Harry semakin mendekat, mengikis jarak di antara keduanya. Sampai saat sudah tinggal satu jengkal lagi, dia pun kembali berjongkok di depan perut Rani dan mencium perut yang mulai terlihat buncit. Dia sangat bersyukur, kehadiran buah hatinya menjadi peredam kobaran api dalam pernikahannya
Puas mencium perut ibu hamil itu, Harry pun kembali berdiri saling berhadapan dengan Rani. Tanpa sungkan lagi, dia langsung menahan tengkuk istrinya dan meraup candunya dengan rakus. Kerinduannya yang sudah membuncah di dadanya, kini dia salurkan dalam ciuman yang panjang dan lama.
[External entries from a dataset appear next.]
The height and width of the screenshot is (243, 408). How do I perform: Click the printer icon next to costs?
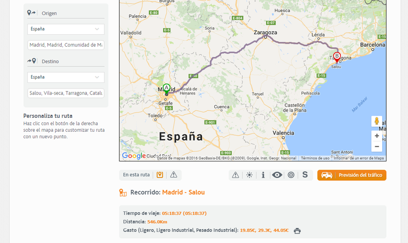297,231
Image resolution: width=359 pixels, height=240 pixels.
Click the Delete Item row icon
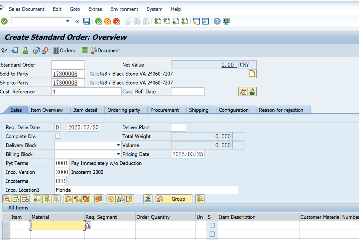(25, 199)
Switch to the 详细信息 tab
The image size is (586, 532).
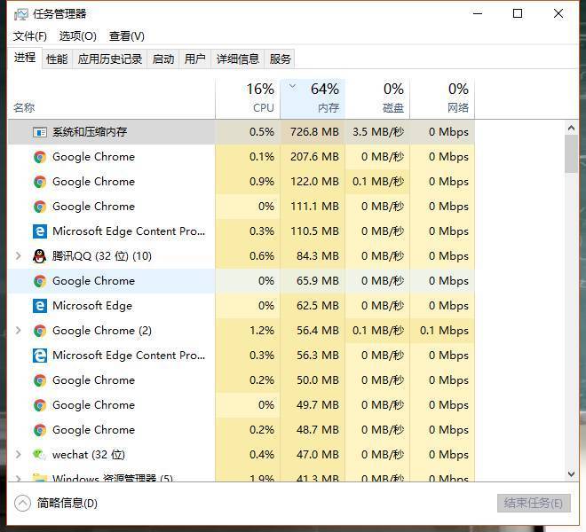[238, 59]

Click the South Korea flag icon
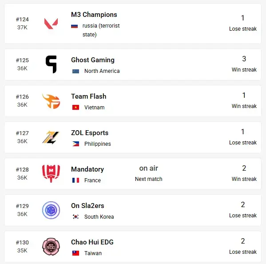(x=75, y=217)
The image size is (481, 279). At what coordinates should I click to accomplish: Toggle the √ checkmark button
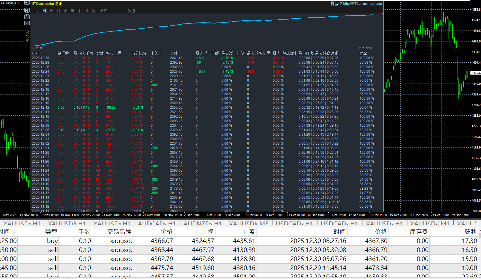pyautogui.click(x=27, y=23)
Puas dengan bergelut lidah, Harry langsung membopong Rani dan membawanya ke atas peraduannya. Namun, saat dia kan mengulangi ciumannya, terdengar suara Dian berbicara seraya mengetuk pintu kamar.
"Mah, sarapannya sudah siap. Aku tunggu di meja makan!" teriak Diandra.
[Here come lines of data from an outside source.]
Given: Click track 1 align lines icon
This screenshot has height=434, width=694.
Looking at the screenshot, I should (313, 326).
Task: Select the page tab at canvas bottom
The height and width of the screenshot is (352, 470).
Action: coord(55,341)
"Iya, sayang sebentar!" sahut Rani.
Harry hanya tersenyum dan langsung melepaskan diri dari Rani. Dia menopang kepala dengan tangannya seraya menatap wajah Rani. Harry hanya diam membiarkan ibu hamil itu merapikan bajunya sebelum turun ke bawah.
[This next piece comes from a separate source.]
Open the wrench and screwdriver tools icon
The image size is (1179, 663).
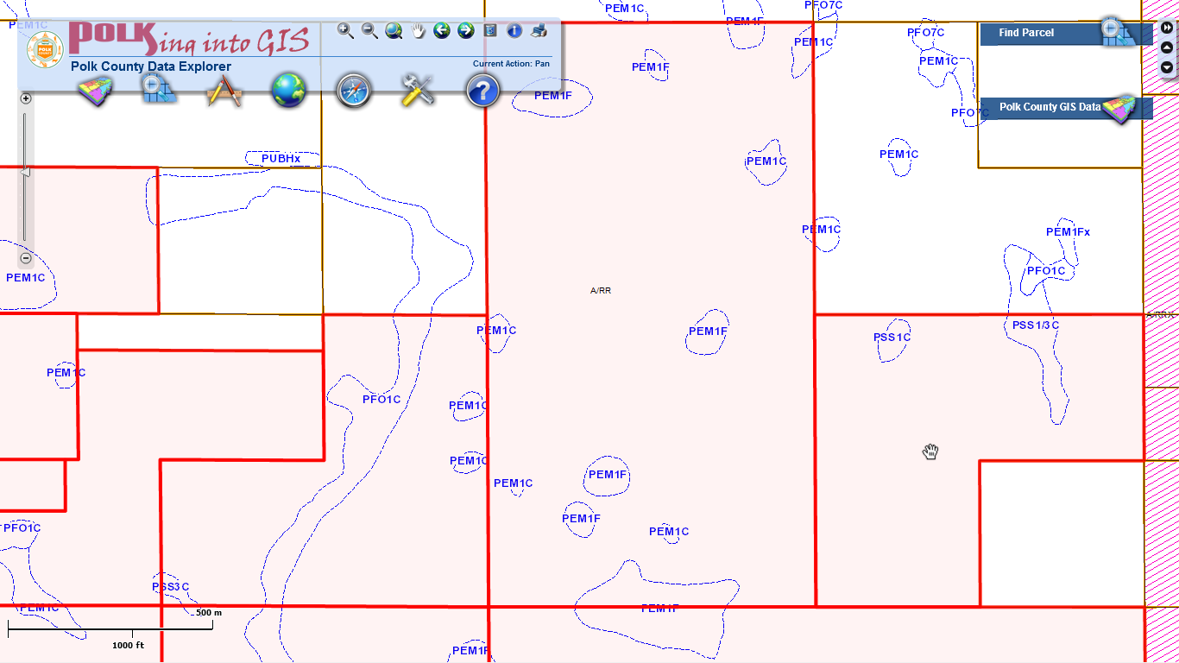coord(418,90)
"Mau makan di sini, apa ikut turun ke bawah?" tanya Rani.
"Aku ikut turun, aku juga kangen pada Dian dan ingin mengucapkan selamat padanya."
...~Bersambung~...
...Dukung terus Author ya kawan! Klik like, comment, vote, rate, gift dan favorite....
__ADS_1
...Terima kasih....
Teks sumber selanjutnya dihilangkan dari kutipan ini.